* **Work to complete**: All that is needed is each line of the entries holding the word "Hidden", copied as it stands.

↓

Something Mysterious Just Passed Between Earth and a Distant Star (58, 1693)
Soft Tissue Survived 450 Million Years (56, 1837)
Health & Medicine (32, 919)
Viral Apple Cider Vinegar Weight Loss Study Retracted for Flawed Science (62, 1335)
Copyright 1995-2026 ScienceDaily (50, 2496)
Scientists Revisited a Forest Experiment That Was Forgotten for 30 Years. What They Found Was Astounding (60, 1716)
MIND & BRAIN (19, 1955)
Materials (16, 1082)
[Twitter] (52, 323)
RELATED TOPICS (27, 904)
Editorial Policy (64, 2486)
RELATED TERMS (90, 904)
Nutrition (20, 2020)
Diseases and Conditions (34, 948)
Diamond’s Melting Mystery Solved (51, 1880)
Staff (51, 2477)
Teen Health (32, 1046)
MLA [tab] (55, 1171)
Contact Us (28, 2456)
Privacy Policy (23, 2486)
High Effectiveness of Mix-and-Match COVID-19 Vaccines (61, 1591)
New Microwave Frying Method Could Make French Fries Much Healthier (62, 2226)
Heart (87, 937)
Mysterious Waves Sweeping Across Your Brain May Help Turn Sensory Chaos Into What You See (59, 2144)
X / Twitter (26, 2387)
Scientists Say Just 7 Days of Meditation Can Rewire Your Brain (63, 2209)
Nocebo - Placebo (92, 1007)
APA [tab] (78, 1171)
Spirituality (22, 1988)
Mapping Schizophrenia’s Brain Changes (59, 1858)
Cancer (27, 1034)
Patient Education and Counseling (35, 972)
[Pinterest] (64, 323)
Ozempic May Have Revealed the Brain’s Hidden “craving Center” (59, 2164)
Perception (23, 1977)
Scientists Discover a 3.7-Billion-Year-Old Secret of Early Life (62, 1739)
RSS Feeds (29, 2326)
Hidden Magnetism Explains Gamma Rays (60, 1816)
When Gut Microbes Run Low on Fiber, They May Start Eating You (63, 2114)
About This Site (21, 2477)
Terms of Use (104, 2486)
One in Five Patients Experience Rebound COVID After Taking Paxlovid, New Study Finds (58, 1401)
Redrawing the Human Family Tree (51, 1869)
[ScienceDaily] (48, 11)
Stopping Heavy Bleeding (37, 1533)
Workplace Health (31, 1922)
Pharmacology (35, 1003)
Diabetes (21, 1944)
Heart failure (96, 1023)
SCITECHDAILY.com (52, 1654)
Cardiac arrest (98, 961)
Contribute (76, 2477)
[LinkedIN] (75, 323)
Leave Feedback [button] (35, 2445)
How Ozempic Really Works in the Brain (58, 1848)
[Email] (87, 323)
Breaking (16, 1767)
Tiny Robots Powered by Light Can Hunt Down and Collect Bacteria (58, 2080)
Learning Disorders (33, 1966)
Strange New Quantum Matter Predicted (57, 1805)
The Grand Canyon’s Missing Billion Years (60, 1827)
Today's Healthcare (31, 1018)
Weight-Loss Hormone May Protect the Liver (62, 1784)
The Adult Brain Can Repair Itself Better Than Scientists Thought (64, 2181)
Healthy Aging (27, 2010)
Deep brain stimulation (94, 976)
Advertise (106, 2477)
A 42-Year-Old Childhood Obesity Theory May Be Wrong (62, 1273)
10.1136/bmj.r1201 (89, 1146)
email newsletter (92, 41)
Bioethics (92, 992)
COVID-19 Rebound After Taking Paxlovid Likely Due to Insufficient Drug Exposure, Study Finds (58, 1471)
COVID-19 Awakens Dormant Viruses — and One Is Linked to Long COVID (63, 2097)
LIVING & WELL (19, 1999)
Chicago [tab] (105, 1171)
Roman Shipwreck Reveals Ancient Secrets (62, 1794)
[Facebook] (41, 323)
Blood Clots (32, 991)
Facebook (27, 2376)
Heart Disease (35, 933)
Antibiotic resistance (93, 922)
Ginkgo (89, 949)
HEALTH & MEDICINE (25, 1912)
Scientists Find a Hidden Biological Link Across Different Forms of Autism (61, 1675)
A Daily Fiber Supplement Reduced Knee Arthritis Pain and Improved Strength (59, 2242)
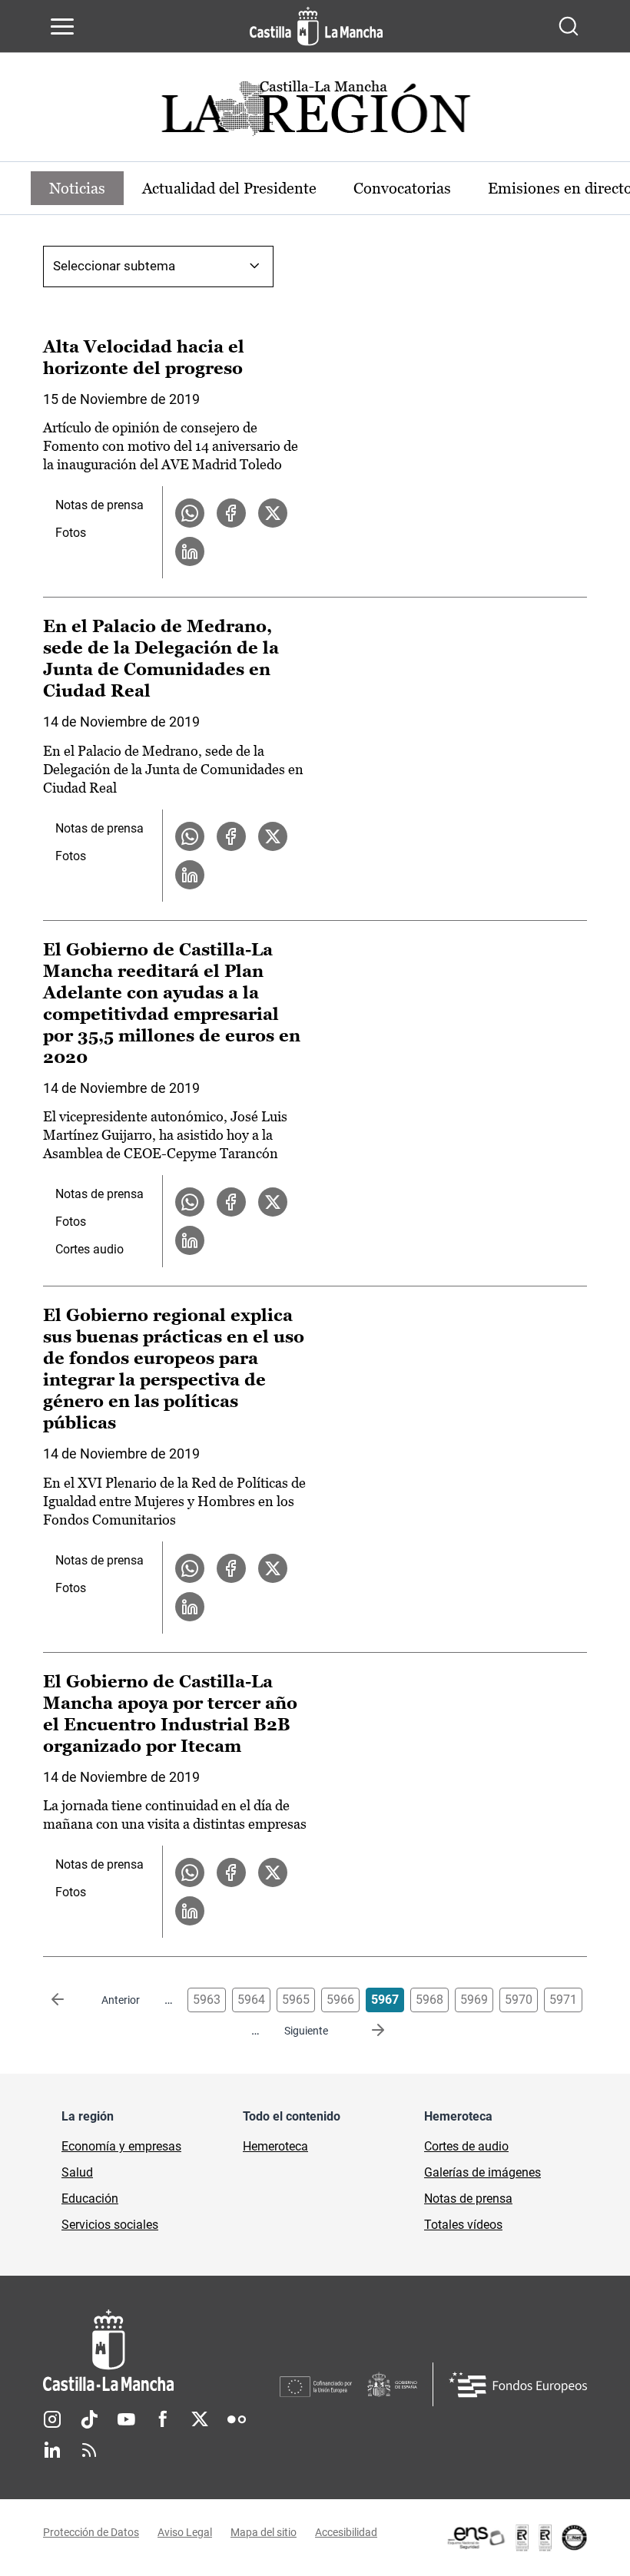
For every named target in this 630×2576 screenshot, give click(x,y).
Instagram (52, 2419)
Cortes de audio (466, 2146)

↑

* **Exercise solution**:
Ozempic May Have Revealed the Brain’s Hidden “craving Center” (59, 2164)
Hidden Magnetism Explains Gamma Rays (60, 1816)
Scientists Find a Hidden Biological Link Across Different Forms of Autism (61, 1675)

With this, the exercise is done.